WEBSERVICES becomes inaccessible when failover

Hi experts,

 

I would like to get some help with this issue we've been trying to resolve that even F5 TAC is unable to find the root cause until now for several months already.

 

We have an F5 Big-IP which runs LTM and ASM. Each virtual server is assigned with a WAF policy.

Our big problem is, whenever we failover the active unit to standby unit all websites becomes inaccessible for more than an hour. Some comes up in 30 mins, most are within an hour and some after nearly 2 hours. It is also the same symptom when we fail back the active unit.

 

Anyone can advise what issue we could be facing here?

We are using version 12.1.3.3 Build 0.0.1 Point release 3

 

Thanks a lot in advance,

9 Replies

  • There is a lot to unpack here - does the use of ASM make a difference? Do you have MAC masquerading configured? Are the ARP tables being updated after GARP? Do pools go down? Do you see client-side traffic hitting the newly active BIG-IP?

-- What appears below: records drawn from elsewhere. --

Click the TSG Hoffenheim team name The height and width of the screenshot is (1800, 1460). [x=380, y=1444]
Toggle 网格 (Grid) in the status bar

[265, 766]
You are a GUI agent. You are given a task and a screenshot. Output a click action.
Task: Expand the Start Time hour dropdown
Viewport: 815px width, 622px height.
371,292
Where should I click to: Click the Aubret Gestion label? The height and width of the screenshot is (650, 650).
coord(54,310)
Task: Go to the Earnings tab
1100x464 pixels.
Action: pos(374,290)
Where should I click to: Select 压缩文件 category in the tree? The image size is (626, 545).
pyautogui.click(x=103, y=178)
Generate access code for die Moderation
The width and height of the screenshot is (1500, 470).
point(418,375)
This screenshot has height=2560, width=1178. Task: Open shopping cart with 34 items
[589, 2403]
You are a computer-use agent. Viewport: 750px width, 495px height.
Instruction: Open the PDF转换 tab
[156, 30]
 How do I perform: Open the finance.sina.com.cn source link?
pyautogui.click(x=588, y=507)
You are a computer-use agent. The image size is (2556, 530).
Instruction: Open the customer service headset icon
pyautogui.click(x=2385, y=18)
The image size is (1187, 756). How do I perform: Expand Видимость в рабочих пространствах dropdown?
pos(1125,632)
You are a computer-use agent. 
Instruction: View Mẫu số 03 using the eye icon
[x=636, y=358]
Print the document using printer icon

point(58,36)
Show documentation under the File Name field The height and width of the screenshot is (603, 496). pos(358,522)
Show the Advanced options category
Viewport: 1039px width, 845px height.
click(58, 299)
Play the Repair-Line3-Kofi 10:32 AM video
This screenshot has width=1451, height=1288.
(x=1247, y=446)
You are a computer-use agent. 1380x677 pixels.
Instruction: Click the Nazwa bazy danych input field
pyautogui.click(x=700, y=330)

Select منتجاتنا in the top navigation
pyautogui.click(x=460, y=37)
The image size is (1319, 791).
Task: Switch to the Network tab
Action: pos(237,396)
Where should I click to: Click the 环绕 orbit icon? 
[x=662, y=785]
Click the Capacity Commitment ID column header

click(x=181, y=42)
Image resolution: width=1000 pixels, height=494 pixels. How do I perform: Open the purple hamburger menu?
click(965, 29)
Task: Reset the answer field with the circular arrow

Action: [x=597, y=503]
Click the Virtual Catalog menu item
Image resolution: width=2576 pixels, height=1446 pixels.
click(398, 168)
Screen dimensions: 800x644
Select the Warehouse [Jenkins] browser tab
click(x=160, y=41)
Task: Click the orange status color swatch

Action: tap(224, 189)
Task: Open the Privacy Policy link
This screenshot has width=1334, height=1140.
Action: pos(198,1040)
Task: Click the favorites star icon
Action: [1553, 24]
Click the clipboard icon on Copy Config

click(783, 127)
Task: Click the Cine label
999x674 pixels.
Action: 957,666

    • f5mkuDefault's avatar
      f5mkuDefault
      Icon for Cirrus rankCirrus

      Hi Pete, during some incidents removing the ASM resolves the issue. So for example, we failover and experience the slowness where web pages does not load, we remove the ASM policy and then web immediately load. However for some instances this does not help for other websites. The ARP tables yes it becomes update pointing to the new active self-ip. The pools never went down and we see clients hitting the new big-ip.

       

      On recent tshooting we did, as per the F5 support, client traffic hits all the way to the real server. However, the return traffic between the F5 and the firewall keeps on bouncing. F5 keeps on sending but no reply from the firewall. On the firewall end we get a reply that there is no issue with the firewall.

  •  ,

     

    I would 1st start looking from tracepath if it even reaches the self ip of the box, to confirm whether its going to active box or the standby box.

    Then start looking on the show sys connection table on boxes to check where the traffic is landing.

    Then check the packets whats happening...

    • f5mkuDefault's avatar
      f5mkuDefault
      Icon for Cirrus rankCirrus

      hi Jaikumar, these part we have already checked but not able to find the root cause. We asking for RMA as we suspect it could be due to resource issue but F5 refuse to accept it but after months we still don't have clarity.

  • Have you checked the ARP tables on the Firewall? It is common for firewalls to drop GARP packets because of the risk of ARP cache poisoning attacks. ie the request may be coming through the BIG-IP, through the firewall and to the server, then the response gets back to the firewall which sends it to the standby BIG-IP. This then depends on the firewall ARP cache to time out ( which explains the time variance ) before it does an ARP request and receives the MAC address for the correct BIG-IP. Worth taking a look ( or configuring MAC masquerading on the traffic group, which is the best solution )

  • Just want to update this, currently f5 is pushing this to firewall problem...no closure yet

    • eey0re's avatar
      eey0re
      Icon for Cirrostratus rankCirrostratus

      This does sounds like a firewall problem. For example, when a failover occurs the TCP connections are not recognised by the new appliance (unless network mirroring is enabled for a VS). This results in a large number of TCP RSTs to all the servers and clients. I've seen a "nextgen" firewall see the large number of RSTs from BIG-IP and think it's a port scan.

    • Nikoolayy1's avatar
      Nikoolayy1
      Icon for MVP rankMVP

      I agree with eey0re that you may test with f5 connection mirroring and  mac masquerade and also during a failover the firewall teams needs to check the security and ddos logs.